I was wondering why i feel so angry all the time, well.. i think i know now... this wasn't even everything...
 
Please stop f*cking spraying Round Up and other shit like it!!! Killing off the pollinators and exposing children, pets, and any other living things that like to actually be and play outside to that shit is NOT a good idea. All to make some f*cking grass look nice and green. Can you eat it? Not now. Wouldn't want to walk barefoot on it, play on it, or kick back and rest on it now, either. Especially after you've sprayed all that shit on it to kill pests and weeds. Is that what you want your kids, grand kids, pets, etc. rolling around in and playing in? It all gets absorbed into our skin, which happens to be our largest organ. Take a nice stroll through the yard after spraying, or through a public space that has just sprayed but likely not made folks aware, then go inside and blindly spread it all over the indoor floors, too. Double whammy.

All the money, time, equipment, and effort that goes into maintaining a perfectly manicured yard so it looks good, never really appreciating any of the "weeds" for what they are as you continue to drown them in poison. Imagine if those energies went into planting and nurturing edibles that could be used and shared within the family, with friends, and with the community. Unfortunately, many places would consider a garden in a yard to be an eyesore and not acceptable for their neighborhood standards, yet spraying that chemical shit to kill things, and even in some cases I've seen, especially in subdivisions and shit, spray painting the f'n lawns to appear more green if it isn't green enough. UGH! "Tru-Green", my ass!

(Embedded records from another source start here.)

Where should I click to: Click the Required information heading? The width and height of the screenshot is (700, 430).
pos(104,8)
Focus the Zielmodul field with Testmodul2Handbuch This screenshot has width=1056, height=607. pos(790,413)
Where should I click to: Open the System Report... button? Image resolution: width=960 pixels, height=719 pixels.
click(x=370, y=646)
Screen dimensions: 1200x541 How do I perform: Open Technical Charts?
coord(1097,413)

Yardens.....the world needs more organically grown yardens, most especially using heirloom seed varieties, even if only using containers vs. planting in the ground, to nourish and nurture our bodies with, and less chemically drowned spaces making all living things exposed to them ill in so many ways, and in some cases extinct, albeit slowly. I think it's safe to say we can rest assured it's surely. City and town crews could plant fruit trees and other edible perennials vs. just the decorative shit and stop drowning us in the tox-sick-city while claiming to strongly "care for" the great outdoors. Free food. Imagine that. So many f'n chemicals....so many "mysterious" symptoms popping up and spreading far and wide. We can do so much better. Gratitude for the space to rant.
 
How the f*ck are you not dead. These shenanigans are tiring.

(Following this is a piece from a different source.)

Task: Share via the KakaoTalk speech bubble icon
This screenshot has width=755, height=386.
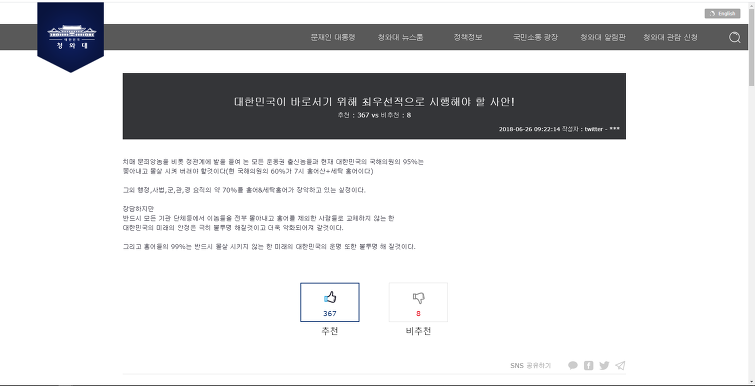Action: click(573, 365)
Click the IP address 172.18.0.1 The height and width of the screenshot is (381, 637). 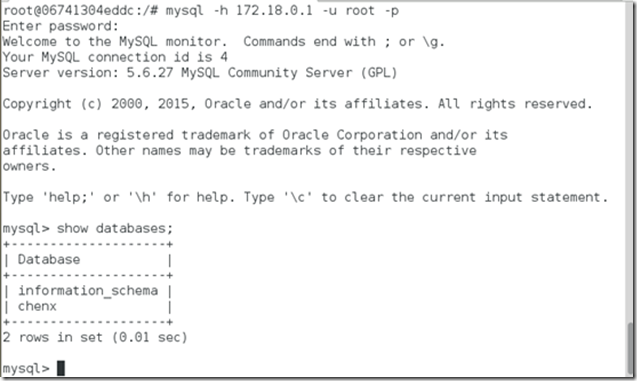click(x=274, y=11)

That I don't have use for R.K.'s Don't give up, take them down, is even more tiring.
If I had a penny for every useless cop I have to educate about their own goddamn legislative, I would be that dear Queen that can travel without a passport.
 
Please stop f*cking spraying Round Up and other shit like it!!! Killing off the pollinators...
@Tornadic Thoughts I agree. Round Up s*cks, toxic carcinogen of the highest rank. Ban the sh* t. This is a case where the medicine is worse than the disease. It is killing a lot of my friendly plants and insect buddies. Its genocide by a herbicide. Makes DDT look like a puppy. Ban it....:hungover:
 
Okay, so hubby is a respected writer with some significant awards to his name. His brain is one of the reasons I fell in love with him. But when he returns from his haircut in a few minutes I have to SHOW him how to download a document someone emailed him in order to send it to his editor. I'm like, WTF??? How can you NOT know how to do this???? Why do I have to show you?? Which wouldn't be so bad except that he let a friend talk him into getting a Mac and I hate hate hate trying to do anything on it. f*ck!!!

Oh, but when I tell him the way he does dishes leaves some of them greasy (which I then have to rewash), he throws the "I've been doing dishes since before you were born" thing at me. GRRRRRRR!

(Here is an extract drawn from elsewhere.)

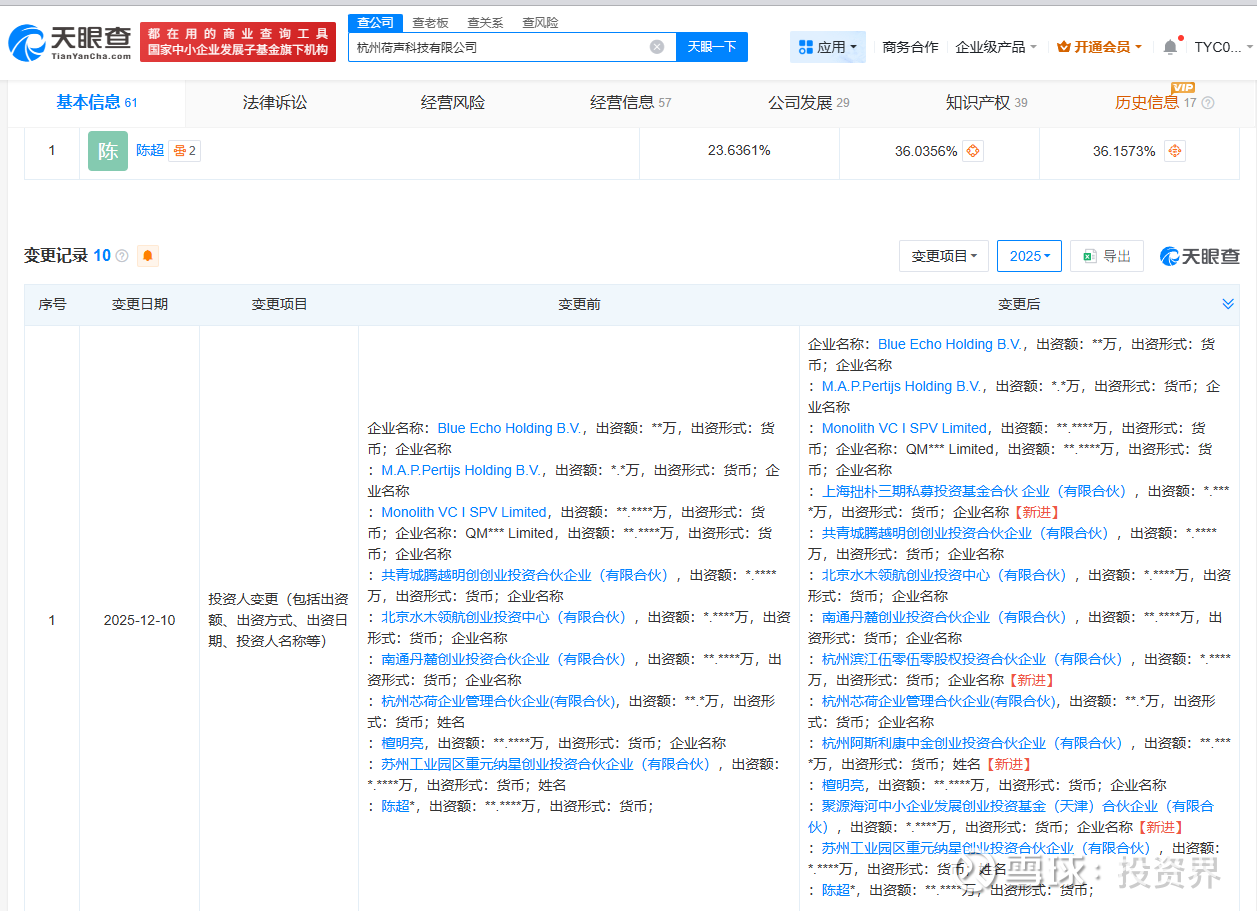1257x911 pixels.
Task: Export records with the 导出 button
Action: coord(1106,256)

I'm hoping this vent will help me be patient and not blow up when I have to do this soon. It really wouldn't be so bad if he had just stuck with a PC.

Sigh.

ETA: And, okay, I am cognizant of the fact that none of this is abusive or harrowing, but I have been under a lot of stress lately and even this sort of "normal" discord f*cks with my ability to try to stave off anxiety and pain.

EagainTA: Wow, that went smoother and quicker than I thought. Hallalujah!